"Justice is the sum of all moral duty."
“He who opens a school door, closes a prison.”
“Power concedes nothing without a demand. It never did and it never will.”
rooted in JUSTICE for rare cancer patients
We exist to challenge the status quo. We believe that survival should not be determined by your skin color, age, zip code, income, or specific cancer diagnosis. We approach every day armed with our principles and a sense of urgency because we understand what is at stake: lives. In an effort to thread this fierce fight for justice throughout the fabric of our organization, we are introducing the SHEPHERD Justice Lab.
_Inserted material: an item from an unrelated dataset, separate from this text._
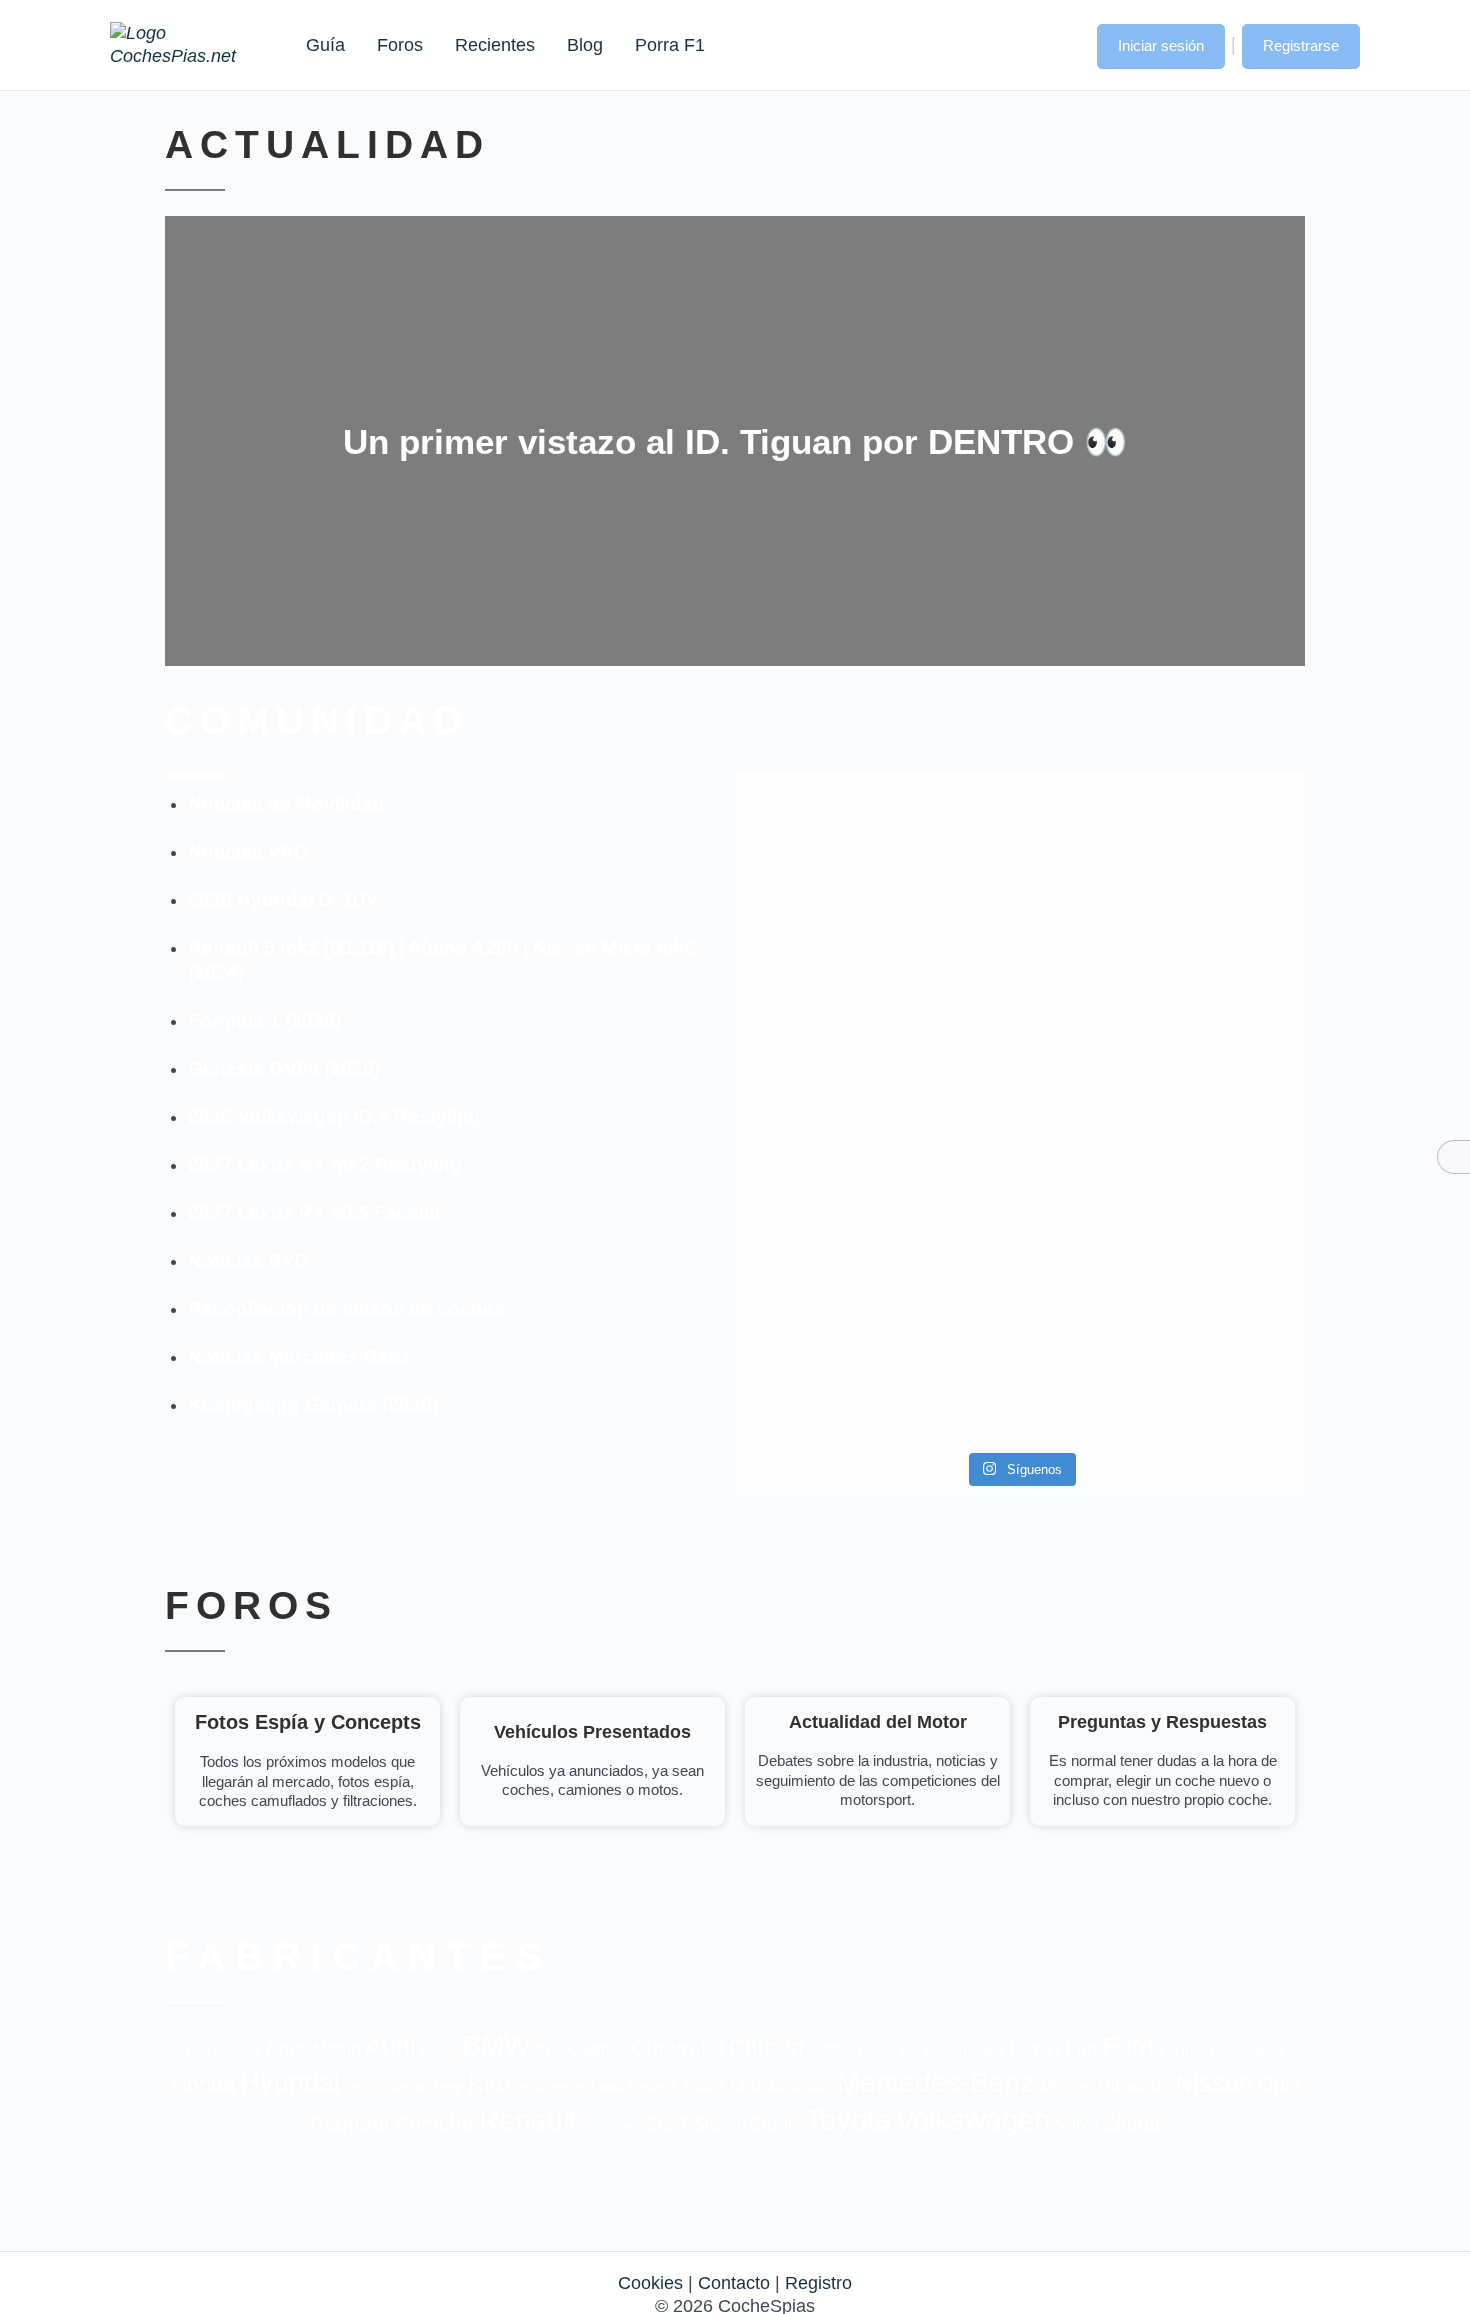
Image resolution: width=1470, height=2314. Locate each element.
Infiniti (363, 2087)
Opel (1279, 2084)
To launch this initiative we are fundraising for a new role: the SHEPHERD Justice Fellow, to creatively increase SHEPHERD Foundation’s team capacity. SHEPHERD will fill this vital role by partnering with Bard Prison Initiative (BPI), an organization dedicated to providing a college education to those in prison. By combining forces with BPI, we will have a proven partner and pipeline to effect change for those exiting the prison system and transitioning into productive lives on the outside. The annual program cost for each fellow is $100,000, which would cover their salary, health and wellness benefits, and program administration.
Why this approach? Because there is a distinct intersection between the rare cancer system and the prison system. One metric to evaluate a healthcare system is how it cares for its most vulnerable - prisoners are among the most underserved population in the United States. Cancer is also the leading cause of death in federal prison. Despite being among the only U.S. citizens with a constitutional right to health care, prisoners' experiences parallel many rare cancer patients. For example, they are disproportionately poor, racial and ethnic minority groups, and often isolated, disempowered, and unable to advocate for themselves and access the care they need.
At SHEPHERD we have learned that in order to drive solutions for systemic injustices, one must first deeply understand the issue, use this knowledge to drive policy reform by building a supportive coalition and tell the human stories of those most affected. That is why our principal objective of this fellowship is to give the recipient access to a breadth of knowledge and experience in four main areas: research, policy, advocacy
SHEPHERD, together with select partners, aims to provide the fellow with the professional development and networking tools necessary to enter the workforce and step into a change-making position. For SHEPHERD, this initiative affords us the opportunity to advance our rare cancer mission, based on the fellow's research and relationship building, in an impactful way. Our overarching goal is to work to break down and rebuild a system that leaves far too many neglected and marginalized while simultaneously helping to create future thought leaders.
Programs like these are rare, but the barriers and reentry challenges those previously incarcerated face are not. They are profiled, stigmatized, and turned away from opportunities simply because of their past. For rare cancer patients translational research and access to care often leaves them underrepresented and ignored. With the SHEPHERD Justice Fellowship, our goal is to revolutionize systems that have left far too many forgotten - because survival should not be a privilege - but a human right.
rewriting the narrative with our partner
BARD PRISON INITIATIVE
The Bard Prison Initiative extends the full breadth and depth of the Bard College liberal arts curriculum into six New York State prisons. BPI creates and protects academic spaces where students and faculty engage in ambitious college coursework, challenge one another intellectually, and build supportive community.
Students undergo a selective admission process, enroll full-time in the same courses that they would on Bard’s main campus, are held to the same high standards as all Bard College students, and graduate with Bard College degrees. BPI students discover new strengths and direction that often fundamentally alter their relationship to themselves, their communities, and the world in which we live.